Hordes of people mill around the streets, travelling to work, heading out for lunch, strolling in the park then rushing home to get ready fora night on the town.
Zoom into the streets and you can watch people interacting with their surroundings (though these interactions aren't particularly detailed and not always that regular), and click on an individual and you can follow them around like some kind of voyeuristic stalker.
My It's Big
The sheer scope of Tycoon City sets it apart from many of its competitors and elevates it to heights that almost approach a Recommended award. Almost Because the simple fact is that the game, despite its enormity, is just too damn simplistic, meaning that the fun factor begins to wane within a couple of days.
If you like building and beautifying then you'll be in your element here, but for everyone else, that's unlikely to be enough to warrant an outlay of 35 British pounds. Tycoon City: New York may be big and colourful, but under its ostentatious, shiny surface and character-driven tasks, it's ultimately just another by-the-numbers tycoon game.
Seeing The Sites
Building the landmarks that made New York great - but not the ones below...
"Show them what the Statue of Liberty looks like! Go on! No wait show them the Empire State Building!" So came the cries of my fellow game journos as I started writing this boxout.
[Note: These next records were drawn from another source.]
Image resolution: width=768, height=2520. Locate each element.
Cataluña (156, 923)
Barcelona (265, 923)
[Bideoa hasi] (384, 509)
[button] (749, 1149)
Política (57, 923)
But you know what? I'm not going to do it.. Why? Because the moments when you unveil these stunning landmarks to your gawping citizens constitute some of the game's most satisfying moments. Showing you them all now would simply dilute the sense of satisfaction you gain when you erect a famous landmark So instead, here are a couple of lesser-known ones to whet your appetite for the towering delights that lie ahead...
Each segment of New York comes with its very own space for a monument which can be built once you've accumulated enough Landmark Bonds. These are earned by completing Opportunities and by reaching financial milestones. Thankfully, with both of these tasks proving fairly easy, it won't be long till you're looking up the Statue of Liberty's toga and wondering what kind of pants she's wearing.